10Miss Fisher’s Murder Mysteries

Miss Fisher’s Murder Mysteries is a period set mystery series about a fictionalized private detective in Melbourne, Australia. Essie Davis stars as the titular Miss Fisher and Nathan Page as her could-be, would-be lover, DI Jack Robinson. Although the series gives off a lighthearted “roaring ‘20s and all that jazz” vibe, underneath, it’s quite a dark story, with Phryne Fisher having lived a brutal life that she’s trying to consign to her past. Too bad both it and the con-artist father who abandoned her won’t stay there.

Miss Fisher ran three seasons in Australia, with a capper movie that arrived in early 2020. All episodes and the movie are streaming on Acorn TV, along with the new spinoff series, Ms. Fisher’s Modern Murder Mysteries, starring Geraldine Halliwell as Phryne’s 1960s-era niece solving an all-new set of crimes.

11Frankie Drake Mysteries

For those looking for something set on the North American continent, there’s the Frankie Drake Mysteries. Set in 1920s Toronto, this CBC series stars Lauren Lee Smith as the titular Frankie, Toronto’s first female private detective, and Chantel Riley as her partner-in-crime-solving, Trudy Clarke.

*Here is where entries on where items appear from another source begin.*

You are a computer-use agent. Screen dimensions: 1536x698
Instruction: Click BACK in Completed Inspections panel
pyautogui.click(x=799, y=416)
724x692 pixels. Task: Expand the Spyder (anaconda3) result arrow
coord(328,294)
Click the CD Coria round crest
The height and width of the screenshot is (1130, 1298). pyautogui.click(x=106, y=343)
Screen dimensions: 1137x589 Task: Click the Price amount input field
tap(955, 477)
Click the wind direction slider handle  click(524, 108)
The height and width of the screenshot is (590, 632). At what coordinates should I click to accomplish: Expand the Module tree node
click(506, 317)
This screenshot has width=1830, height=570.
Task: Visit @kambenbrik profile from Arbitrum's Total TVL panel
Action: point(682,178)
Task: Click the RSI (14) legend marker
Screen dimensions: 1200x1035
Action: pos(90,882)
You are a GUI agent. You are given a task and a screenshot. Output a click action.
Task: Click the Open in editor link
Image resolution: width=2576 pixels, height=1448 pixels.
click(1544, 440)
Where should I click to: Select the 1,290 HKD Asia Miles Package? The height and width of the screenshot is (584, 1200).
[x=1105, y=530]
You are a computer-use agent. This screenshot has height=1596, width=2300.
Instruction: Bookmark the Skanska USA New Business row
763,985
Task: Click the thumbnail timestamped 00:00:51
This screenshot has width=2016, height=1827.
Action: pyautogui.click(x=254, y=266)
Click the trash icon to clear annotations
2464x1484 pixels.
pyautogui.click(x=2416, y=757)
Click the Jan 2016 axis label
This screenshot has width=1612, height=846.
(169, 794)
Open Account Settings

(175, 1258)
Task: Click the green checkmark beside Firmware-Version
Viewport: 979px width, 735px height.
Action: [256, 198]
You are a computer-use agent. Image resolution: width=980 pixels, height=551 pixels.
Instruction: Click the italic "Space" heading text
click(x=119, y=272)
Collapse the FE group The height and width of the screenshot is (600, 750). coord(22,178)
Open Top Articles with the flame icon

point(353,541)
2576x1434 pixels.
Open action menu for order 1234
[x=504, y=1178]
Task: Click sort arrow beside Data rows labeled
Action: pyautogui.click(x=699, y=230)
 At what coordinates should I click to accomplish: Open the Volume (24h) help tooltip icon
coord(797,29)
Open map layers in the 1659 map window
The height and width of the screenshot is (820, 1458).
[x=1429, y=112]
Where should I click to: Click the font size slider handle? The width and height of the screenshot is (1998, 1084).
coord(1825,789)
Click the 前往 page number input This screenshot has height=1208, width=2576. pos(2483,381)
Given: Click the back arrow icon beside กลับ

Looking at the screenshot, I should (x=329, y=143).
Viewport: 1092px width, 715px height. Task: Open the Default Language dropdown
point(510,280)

The series is a touch more traditional, with a “crime of the week” per episode, but there’s also an overarching story of Frankie and Trudy’s fight to be taken seriously. Moreover, the series functions as a semi-prequel to the popular Canadian Murdoch Mysteries; series creators Carol Hay and Michelle Ricci wrote on both shows. The first three seasons of Frankie Drake are streaming via PBS Passport; Season 4 only recently finished airing on the CBC. It is expected to premiere in the fall in the U.S.

12Miss Scarlet & The Duke

Another period piece along the lines of Miss Fisher, Miss Scarlet & The Duke is the fictionalized story of London’s first female detective. Set in the era of Sherlock Holmes and the early years of the suffragette movement, it might look like a fluffy murder-of-the-week story, but Eliza Scarlet is stuck being a woman of her time and neighborhood, struggling to pay her landlady, with maids quitting right and left because of her shocking behavior and distracting herself rather than dealing with the untimely death of her father.

Also, the “Duke” is no Hastings coming to sweep her off her feet, but the nickname of the Scotland Yard detective who finds himself working with her — when he’s not attempting to have her locked up for meddling in police business. The show’s first season is streaming free without a subscription on Amazon.